> **EXCERPTED TEXT**
•••
Live album by Darlene Zschech, Hillsong
- Released: 1996
- Recorded: 1995
- Venue: The Hills Entertainment Centre, Sydney, Australia
- Genre: Praise & worship
- Length: 54:30
- Label: Integrity/Hosanna! Music
- Producer: Russell Fragar, Darlene Zschech

Hillsong Music Australia Hosanna! Music chronology
|  | Shout to the Lord (1996) | Shout to the Lord 2000 (1998) |

= Shout to the Lord (album) =

Shout to the Lord is the seventh recording project and fifth live Praise & Worship album by Hillsong Music. It was also the first of two albums released by Integrity Music under the Hosanna! Music label, and marked the beginning of a long relationship with Integrity Music that propelled Hillsong Music to the forefront of contemporary Praise & Worship Music in North America and around the world. The album reached No. 13 on the Billboard Top Contemporary Christian Albums Chart. Shout to the Lord was the first Hillsong Music album to officially feature Darlene Zschech as worship leader and the first album released by Integrity's Hosanna! Music to feature a female worship leader.

==Making of the album==

Shout to the Lord was recorded live in 1995 at Hills Christian Life Centre (HCLC [now Hillsong Church]) in the Hills Entertainment Centre (which served as the church's primary venue until the completion of its first building in 1997). The album was recorded by Darlene Zschech and the Hillsong team.
•••
Item position entries:
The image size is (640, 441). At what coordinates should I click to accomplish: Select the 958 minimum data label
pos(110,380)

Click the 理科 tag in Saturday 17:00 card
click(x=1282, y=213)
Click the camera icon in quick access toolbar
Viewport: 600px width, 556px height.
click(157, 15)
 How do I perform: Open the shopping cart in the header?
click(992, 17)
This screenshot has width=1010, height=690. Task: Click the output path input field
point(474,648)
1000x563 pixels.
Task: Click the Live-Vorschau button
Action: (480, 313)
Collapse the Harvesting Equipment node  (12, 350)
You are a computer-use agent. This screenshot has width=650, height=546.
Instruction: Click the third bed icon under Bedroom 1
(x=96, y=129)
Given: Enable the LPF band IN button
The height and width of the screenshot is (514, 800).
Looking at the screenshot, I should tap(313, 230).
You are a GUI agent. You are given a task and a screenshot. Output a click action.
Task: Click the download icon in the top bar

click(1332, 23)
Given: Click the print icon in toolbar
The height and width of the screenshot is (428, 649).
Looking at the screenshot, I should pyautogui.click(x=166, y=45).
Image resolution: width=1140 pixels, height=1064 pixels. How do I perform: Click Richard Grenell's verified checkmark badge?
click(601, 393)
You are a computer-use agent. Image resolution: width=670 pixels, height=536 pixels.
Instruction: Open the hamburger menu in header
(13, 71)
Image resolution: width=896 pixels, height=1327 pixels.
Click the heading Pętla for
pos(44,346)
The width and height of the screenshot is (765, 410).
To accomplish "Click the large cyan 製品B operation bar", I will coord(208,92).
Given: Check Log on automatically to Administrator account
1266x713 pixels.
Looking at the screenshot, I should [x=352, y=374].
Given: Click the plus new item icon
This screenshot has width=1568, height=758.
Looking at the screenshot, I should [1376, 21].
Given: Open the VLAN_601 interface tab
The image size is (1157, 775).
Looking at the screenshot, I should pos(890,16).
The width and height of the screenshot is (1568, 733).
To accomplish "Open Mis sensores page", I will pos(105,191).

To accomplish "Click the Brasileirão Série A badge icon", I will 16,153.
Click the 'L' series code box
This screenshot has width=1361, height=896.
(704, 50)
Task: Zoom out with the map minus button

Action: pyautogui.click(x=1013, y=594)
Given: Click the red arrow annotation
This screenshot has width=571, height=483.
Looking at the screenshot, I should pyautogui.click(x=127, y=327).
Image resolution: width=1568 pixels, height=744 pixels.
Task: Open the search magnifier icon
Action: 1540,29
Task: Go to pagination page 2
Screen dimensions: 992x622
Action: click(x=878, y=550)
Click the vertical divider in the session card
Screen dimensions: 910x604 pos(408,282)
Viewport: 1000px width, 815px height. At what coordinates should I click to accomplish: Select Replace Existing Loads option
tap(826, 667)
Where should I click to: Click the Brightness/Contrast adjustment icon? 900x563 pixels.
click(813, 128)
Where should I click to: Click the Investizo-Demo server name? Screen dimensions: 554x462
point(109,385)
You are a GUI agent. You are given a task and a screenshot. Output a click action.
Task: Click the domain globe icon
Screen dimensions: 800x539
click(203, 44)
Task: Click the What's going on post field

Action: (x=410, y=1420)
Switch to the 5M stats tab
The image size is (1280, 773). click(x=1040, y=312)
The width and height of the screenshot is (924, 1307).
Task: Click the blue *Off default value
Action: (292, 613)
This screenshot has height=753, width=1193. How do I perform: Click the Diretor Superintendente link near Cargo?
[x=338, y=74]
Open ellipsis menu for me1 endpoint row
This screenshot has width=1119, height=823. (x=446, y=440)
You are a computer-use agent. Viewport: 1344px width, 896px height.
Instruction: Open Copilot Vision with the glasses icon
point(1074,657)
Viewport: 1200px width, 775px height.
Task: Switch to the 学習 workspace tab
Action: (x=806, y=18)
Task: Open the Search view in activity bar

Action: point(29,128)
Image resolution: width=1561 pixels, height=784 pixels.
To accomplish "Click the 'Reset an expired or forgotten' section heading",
•••
> **WRITTEN INSTRUCTION**
Please extend the article on the album Shout to the Lord, picking up right after its final sentence.

> **WRITTEN RESPONSE**
Integrity Music began taking notice in the early 1990s of Hillsong Music's success in Australia and the UK. Songs written by members of the worship team at Hills Christian Life Centre were making their way around the world and had introduced a unique flavor to the worship styles of many churches. Geoff Bullock who served as worship pastor at HCLC had written many songs that were being recorded by other artists - particularly in the U.S.; and his songs were being released on projects by Maranatha! Music and Word Music Group's HeartCry Label. Additionally, Zschech's song "Shout to the Lord" was quickly making waves of its own and had also been recorded by Don Moen on the Hosanna! Music album, Rivers of Joy in 1995.

The album was not intended to be part of Hillsong's annual live album series (as it was recorded "mid-year" between Friends in High Places and God Is in the House), which primarily focuses on introducing new songs written during the previous year. Instead, Shout to the Lord included five songs previously recorded on other Hillsong albums with the intention of introducing a mostly American audience to the best of Hillsong Music. The arrangements were more polished than on previous recordings and better produced to meet the standards of a Hosanna! Music album.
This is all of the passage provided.